** Source document **
==========

Openers Alastair Cook and Keaton Jennings fell to successive deliveries, from different bowlers, the first two of debutant wicketkeeper Rishabh Pant's five catches.

Cook had just been dropped at first slip off Ishant Sharma when he edged behind two balls later, and then Jennings departed to one slanted across him by Jasprit Bumrah.

Ishant struck again when he had Ollie Pope caught down the leg-side, but it was the introduction of fourth seamer Pandya that sent England unexpectedly into terminal decline.

Third umpire

To the first delivery after drinks, Joe Root edged low to second slip – and trudged off with evident disappointment after the third umpire confirmed the ball carried.

There was one success for Mohammed Shami, with Ben Stokes nicking the ball to KL Rahul at second slip again in the Durham all-rounder's first innings since being acquitted of affray on Tuesday.

Then Pandya took over.

==========

** Recorded information **

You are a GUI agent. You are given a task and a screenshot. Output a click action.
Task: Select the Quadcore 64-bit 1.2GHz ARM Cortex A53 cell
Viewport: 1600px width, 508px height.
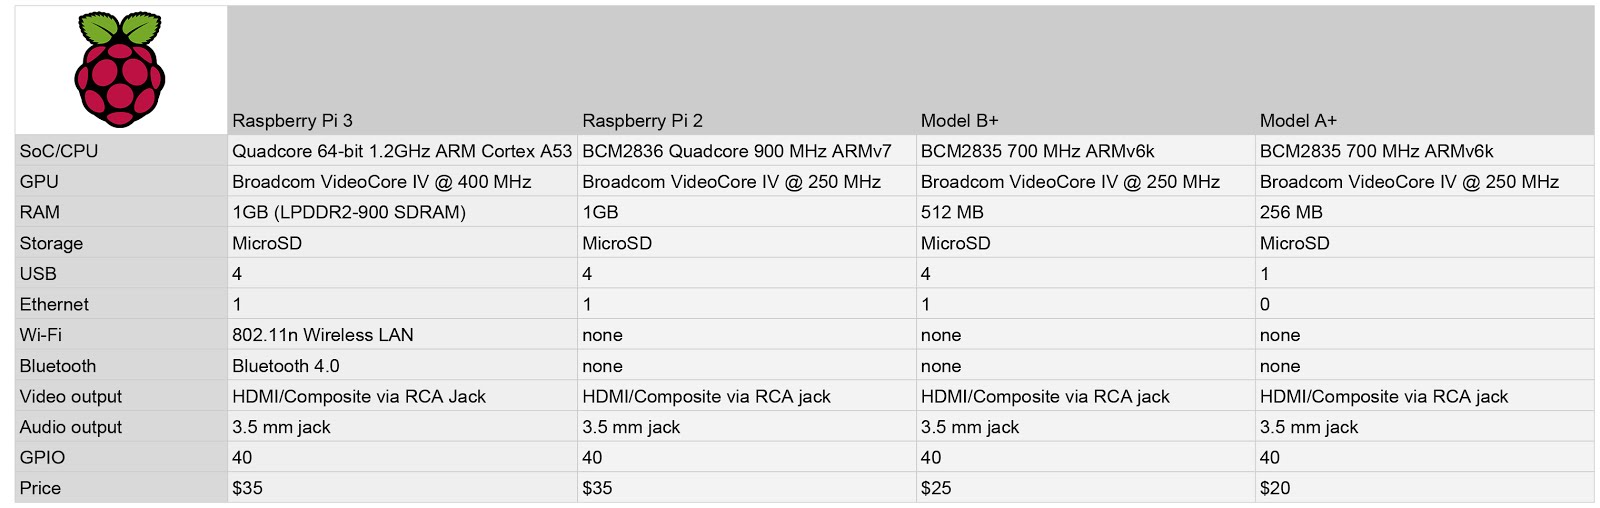point(402,151)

==========

** Tasks for this exercise **
a: Reproduce the cricket report word for word, from "Openers Alastair Cook" up to and including "by Jasprit Bumrah.".
b: According to the cricket report, how many catches did debutant wicketkeeper Rishabh Pant take?

** Final answers **
a:
Openers Alastair Cook and Keaton Jennings fell to successive deliveries, from different bowlers, the first two of debutant wicketkeeper Rishabh Pant's five catches.

Cook had just been dropped at first slip off Ishant Sharma when he edged behind two balls later, and then Jennings departed to one slanted across him by Jasprit Bumrah.

b: Five.